Z-scores and percentiles

siljelb · 19 November 2021 08:35

Z-scores, or standard scores, and percentiles are used for a whole range of clinical measurements. We haven’t been modelling these into archetypes as of yet, and I’m not sure this would be a good way to represent them, since they’re closely bound to each measurement. So this made me think; could Z-scores and percentiles be represented using an additional RM element of the DV_QUANTITY (edit: or maybe DV_AMOUNT?) data type? Or do we need to model them into every archetype where they’re potentially relevant?

heather.leslie · 20 November 2021 06:55

There was a discussion around this some time ago related to OBSERVATION.child_growth. It was modelled as an inline attribute at the time.
Also, we need similar for EDD in pregnancy - eg 34 weeks 4 days +/- 7 days.
I would prefer it as part of the RM too - for quantity and duration.
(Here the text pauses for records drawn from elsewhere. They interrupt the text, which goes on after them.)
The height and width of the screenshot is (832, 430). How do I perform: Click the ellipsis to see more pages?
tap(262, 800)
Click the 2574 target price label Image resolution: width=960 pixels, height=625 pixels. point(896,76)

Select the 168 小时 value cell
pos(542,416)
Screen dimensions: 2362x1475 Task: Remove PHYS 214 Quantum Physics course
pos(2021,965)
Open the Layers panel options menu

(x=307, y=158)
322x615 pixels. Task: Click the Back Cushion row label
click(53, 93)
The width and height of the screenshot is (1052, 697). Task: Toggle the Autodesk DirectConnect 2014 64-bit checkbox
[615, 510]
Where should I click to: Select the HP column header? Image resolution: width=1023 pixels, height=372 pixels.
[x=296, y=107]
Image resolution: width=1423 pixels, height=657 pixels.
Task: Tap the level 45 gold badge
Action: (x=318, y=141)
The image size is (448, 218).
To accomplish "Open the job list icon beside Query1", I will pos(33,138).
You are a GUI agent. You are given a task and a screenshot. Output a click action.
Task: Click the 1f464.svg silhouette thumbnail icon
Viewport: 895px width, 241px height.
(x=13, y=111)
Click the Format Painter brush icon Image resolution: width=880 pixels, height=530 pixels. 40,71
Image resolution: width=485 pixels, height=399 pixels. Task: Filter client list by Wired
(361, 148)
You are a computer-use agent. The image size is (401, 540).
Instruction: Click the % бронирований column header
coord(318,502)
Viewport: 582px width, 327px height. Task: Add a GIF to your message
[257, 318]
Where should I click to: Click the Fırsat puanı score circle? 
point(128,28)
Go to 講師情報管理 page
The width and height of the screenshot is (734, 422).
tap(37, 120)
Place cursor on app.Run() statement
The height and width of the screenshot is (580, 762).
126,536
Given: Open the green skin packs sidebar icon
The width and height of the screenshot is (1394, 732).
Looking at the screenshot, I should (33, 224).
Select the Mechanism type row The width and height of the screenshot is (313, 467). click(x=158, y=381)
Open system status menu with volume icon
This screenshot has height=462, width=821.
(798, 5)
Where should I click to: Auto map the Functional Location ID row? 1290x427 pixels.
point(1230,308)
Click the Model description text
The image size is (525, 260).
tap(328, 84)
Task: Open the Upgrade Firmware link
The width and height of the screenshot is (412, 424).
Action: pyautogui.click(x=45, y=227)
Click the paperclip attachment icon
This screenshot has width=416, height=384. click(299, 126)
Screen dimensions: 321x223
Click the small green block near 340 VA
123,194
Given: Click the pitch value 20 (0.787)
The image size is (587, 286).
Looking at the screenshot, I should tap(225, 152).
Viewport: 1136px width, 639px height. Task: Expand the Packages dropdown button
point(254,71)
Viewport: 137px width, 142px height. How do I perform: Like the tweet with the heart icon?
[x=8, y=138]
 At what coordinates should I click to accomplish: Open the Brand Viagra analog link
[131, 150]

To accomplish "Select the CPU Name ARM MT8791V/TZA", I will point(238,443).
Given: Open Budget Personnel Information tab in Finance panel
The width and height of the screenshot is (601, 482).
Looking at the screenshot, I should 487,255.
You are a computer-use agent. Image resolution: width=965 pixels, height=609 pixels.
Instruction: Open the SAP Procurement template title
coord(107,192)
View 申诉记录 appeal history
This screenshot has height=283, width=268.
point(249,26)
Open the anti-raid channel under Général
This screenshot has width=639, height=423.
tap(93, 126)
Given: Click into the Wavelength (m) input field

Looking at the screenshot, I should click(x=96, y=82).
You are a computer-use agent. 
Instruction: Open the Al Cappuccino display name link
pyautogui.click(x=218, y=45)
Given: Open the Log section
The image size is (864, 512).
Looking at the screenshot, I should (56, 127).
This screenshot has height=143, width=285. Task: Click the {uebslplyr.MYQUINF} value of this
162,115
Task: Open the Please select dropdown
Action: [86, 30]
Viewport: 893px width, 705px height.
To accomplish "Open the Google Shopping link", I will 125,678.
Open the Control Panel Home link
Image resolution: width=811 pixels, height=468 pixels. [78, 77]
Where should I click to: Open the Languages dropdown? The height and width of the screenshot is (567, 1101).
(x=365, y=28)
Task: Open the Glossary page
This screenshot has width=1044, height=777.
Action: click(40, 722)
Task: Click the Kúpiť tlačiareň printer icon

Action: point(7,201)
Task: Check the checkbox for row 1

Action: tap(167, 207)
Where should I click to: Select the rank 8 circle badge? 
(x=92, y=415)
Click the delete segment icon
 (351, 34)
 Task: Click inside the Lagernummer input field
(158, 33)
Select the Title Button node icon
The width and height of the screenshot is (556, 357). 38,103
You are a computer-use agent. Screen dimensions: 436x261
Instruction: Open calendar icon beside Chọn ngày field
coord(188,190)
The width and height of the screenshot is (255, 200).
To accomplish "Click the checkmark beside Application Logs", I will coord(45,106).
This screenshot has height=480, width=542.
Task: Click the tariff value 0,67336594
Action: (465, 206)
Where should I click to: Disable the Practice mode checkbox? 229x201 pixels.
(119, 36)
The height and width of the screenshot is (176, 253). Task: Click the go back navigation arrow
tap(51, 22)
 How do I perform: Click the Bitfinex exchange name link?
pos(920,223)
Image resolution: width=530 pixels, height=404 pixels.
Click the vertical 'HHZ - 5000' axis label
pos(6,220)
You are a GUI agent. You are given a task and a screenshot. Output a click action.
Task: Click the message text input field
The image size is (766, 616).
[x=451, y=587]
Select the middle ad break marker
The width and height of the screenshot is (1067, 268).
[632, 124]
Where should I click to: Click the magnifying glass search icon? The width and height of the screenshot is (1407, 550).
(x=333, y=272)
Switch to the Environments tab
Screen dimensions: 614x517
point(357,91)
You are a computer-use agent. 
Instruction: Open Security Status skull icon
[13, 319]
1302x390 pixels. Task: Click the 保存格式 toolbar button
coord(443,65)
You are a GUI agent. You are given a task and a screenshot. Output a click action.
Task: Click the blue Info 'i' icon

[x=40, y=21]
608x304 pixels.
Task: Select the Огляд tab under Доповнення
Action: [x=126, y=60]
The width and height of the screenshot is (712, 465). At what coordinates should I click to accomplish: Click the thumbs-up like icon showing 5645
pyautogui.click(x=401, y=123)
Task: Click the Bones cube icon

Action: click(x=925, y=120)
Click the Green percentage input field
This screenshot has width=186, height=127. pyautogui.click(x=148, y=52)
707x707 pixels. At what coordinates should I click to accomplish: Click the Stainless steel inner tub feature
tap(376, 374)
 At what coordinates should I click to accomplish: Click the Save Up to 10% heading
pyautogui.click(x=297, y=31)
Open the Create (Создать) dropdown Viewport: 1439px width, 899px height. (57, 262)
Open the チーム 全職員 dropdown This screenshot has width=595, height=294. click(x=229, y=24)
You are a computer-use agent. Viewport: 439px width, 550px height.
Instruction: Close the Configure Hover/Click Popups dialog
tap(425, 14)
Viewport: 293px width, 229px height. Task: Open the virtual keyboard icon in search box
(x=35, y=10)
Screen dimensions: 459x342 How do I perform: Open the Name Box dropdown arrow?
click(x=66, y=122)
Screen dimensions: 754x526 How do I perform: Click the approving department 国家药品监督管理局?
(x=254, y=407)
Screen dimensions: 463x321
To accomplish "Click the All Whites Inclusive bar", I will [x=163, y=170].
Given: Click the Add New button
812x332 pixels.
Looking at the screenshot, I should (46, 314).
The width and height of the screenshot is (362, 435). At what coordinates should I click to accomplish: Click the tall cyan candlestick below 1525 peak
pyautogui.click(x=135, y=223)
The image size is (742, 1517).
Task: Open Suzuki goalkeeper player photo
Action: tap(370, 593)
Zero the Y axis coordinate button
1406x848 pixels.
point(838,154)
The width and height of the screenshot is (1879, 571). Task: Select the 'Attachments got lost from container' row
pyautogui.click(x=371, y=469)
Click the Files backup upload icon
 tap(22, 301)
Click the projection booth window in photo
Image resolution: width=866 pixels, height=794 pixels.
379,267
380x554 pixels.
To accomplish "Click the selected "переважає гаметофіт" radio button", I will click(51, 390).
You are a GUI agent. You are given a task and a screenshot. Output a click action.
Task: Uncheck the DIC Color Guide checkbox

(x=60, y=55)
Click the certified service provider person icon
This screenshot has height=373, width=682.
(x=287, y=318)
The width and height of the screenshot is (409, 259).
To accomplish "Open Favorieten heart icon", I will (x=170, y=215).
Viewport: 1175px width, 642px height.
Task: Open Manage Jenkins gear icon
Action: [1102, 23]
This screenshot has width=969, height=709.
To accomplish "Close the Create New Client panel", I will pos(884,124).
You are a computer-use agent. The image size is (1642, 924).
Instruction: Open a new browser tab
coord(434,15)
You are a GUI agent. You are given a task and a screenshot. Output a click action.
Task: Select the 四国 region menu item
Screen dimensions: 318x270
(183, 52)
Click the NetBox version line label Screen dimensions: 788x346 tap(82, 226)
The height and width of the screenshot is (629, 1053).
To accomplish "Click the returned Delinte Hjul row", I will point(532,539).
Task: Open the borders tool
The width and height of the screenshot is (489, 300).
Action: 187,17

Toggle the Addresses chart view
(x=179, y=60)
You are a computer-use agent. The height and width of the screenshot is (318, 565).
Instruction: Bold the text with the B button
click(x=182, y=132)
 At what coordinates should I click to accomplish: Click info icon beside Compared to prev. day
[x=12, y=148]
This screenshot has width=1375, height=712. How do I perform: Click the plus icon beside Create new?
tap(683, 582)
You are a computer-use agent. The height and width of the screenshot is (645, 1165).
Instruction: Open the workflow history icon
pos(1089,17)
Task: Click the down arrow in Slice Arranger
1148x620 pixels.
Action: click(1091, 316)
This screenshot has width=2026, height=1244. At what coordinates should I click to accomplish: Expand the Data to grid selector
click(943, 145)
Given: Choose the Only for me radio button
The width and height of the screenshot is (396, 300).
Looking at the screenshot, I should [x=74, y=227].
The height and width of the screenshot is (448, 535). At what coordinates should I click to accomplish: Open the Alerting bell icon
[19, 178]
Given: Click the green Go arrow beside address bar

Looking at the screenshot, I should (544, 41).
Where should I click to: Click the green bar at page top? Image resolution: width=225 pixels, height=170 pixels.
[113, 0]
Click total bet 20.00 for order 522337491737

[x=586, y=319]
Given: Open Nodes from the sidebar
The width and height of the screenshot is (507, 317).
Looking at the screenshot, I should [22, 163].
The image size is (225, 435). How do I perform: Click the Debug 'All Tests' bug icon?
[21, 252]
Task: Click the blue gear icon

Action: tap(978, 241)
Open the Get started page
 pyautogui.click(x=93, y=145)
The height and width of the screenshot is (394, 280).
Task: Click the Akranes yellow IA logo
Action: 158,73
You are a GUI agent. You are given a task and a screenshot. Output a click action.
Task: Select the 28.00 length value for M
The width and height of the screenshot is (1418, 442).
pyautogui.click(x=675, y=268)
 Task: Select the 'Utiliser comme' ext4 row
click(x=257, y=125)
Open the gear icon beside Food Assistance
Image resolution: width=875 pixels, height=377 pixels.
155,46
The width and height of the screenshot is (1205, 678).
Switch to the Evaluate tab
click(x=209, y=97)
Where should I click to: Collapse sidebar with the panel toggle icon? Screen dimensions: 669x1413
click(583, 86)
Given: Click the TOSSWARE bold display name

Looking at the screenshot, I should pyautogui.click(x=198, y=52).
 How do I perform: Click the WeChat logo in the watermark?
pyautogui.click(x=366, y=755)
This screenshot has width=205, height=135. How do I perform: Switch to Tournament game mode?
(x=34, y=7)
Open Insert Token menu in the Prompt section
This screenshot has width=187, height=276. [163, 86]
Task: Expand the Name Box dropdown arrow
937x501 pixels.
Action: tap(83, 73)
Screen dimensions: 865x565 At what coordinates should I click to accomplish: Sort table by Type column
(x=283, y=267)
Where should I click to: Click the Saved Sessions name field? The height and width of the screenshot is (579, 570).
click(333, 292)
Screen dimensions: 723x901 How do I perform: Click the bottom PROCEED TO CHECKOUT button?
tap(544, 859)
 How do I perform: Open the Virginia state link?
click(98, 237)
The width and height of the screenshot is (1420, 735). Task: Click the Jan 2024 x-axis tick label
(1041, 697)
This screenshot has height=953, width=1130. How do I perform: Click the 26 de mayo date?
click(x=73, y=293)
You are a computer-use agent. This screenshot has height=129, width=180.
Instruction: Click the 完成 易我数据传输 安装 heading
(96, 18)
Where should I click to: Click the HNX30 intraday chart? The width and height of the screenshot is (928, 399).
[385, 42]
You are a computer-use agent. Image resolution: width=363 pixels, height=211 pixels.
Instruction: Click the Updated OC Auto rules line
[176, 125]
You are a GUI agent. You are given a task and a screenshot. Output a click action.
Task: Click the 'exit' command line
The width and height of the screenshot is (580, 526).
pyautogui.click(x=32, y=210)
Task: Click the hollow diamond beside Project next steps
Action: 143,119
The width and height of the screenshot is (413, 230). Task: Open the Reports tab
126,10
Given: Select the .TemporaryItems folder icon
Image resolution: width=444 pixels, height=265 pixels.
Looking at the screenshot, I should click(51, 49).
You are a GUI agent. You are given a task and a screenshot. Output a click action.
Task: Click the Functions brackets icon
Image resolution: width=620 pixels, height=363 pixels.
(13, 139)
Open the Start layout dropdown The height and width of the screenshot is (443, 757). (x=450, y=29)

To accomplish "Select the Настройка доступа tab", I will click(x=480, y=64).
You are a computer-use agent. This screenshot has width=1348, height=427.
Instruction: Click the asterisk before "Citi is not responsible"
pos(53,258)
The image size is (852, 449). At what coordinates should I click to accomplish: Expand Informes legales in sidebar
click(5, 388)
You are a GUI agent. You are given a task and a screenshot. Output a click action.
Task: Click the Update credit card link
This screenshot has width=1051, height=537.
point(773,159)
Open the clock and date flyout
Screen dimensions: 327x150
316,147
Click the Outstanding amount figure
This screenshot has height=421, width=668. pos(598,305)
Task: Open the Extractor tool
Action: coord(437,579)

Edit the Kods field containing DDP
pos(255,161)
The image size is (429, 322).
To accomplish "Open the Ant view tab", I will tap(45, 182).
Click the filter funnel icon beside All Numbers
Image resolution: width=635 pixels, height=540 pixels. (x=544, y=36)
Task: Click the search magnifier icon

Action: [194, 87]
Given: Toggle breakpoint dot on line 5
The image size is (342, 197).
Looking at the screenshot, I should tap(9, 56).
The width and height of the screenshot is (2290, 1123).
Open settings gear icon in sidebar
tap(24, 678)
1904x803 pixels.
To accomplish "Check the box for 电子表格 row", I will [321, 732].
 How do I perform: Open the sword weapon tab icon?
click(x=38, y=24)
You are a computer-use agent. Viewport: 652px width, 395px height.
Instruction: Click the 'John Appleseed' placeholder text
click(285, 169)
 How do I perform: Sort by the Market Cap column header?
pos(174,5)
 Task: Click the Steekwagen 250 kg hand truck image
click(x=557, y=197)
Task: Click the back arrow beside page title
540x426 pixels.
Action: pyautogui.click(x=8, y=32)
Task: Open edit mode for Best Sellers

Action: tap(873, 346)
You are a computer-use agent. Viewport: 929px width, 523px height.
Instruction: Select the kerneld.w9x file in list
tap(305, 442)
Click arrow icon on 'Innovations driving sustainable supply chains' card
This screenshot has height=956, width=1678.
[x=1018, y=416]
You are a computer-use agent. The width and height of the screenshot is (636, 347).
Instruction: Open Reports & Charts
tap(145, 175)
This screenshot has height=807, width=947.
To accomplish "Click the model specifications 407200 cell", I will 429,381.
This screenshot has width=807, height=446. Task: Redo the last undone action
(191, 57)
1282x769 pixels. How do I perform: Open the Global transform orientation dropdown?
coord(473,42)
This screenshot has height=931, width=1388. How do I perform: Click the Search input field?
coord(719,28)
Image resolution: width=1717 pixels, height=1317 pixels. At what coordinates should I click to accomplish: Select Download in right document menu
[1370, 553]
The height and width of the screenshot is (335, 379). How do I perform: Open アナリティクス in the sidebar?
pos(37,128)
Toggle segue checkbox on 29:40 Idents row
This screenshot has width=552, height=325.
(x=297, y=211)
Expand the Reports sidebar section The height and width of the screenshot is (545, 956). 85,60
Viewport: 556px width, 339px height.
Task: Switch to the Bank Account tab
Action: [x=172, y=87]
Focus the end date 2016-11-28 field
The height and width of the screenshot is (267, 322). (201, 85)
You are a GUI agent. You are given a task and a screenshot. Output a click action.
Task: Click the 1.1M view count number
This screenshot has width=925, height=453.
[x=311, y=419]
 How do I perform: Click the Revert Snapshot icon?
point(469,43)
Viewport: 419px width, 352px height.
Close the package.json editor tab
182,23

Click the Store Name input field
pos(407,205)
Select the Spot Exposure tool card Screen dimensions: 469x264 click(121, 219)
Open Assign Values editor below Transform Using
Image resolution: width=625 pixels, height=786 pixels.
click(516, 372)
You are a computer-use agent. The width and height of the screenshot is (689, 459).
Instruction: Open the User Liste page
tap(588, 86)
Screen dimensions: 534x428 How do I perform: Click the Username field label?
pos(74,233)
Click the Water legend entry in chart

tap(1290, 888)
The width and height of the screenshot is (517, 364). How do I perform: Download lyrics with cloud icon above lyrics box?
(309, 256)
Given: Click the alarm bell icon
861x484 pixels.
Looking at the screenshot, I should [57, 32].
siljelb · 22 November 2021 08:48

Yep, it’s needed for spirometry too.

Specs folks, what do you think? @pieterbos @thomas.beale

Isn’t this uncertainty rather than a percentile/Z-score?

thomas.beale · 22 November 2021 10:04

Is it that you want to record just the z-score number, but have it indicated that it is a z-score value, or do you want the z-score number as well as the raw number? If the latter, currently it needs another data element.

The EDD example is an accuracy thing.

siljelb · 22 November 2021 12:04

In most cases we want the base measurement (for example height 150 cm) plus the Z-score (for example height for age 0.91) and/or percentile (for example height for age 81.9).

thomas.beale · 22 November 2021 17:32

I would potentially treat this trio (or more) as a pattern, and possible create a CLUSTER containing three ELEMENTs, named raw, percentile, z-score or whatever names you want meaning that. Then in some other archetype where you want a ‘tri-value’ of this kind (i.e. the triple), you just use that CLUSTER. In ADL2, you can just plug in the archetype directly into the parent archetype - no need for any slot.

If this need is a) fairly common and b) the shape of the data is always the same, i.e. this same 3 items (or 4, or 5 or whatever), then a pattern would make sense. You would see paths like:

.../items[id14|tri-value|]items[id309|z-score|]/value

or in readable form.,

.../tri-value/z-score/value

Another solution would be a sort of ‘template group’ of ELEMENTs, which would just be the set of 3 ELEMENTs, no CLUSTER; if the tools supported such groups, the would be dragged and dropped into the parent CLUSTER, but it would not necessarily be so obvious that the 3 were together.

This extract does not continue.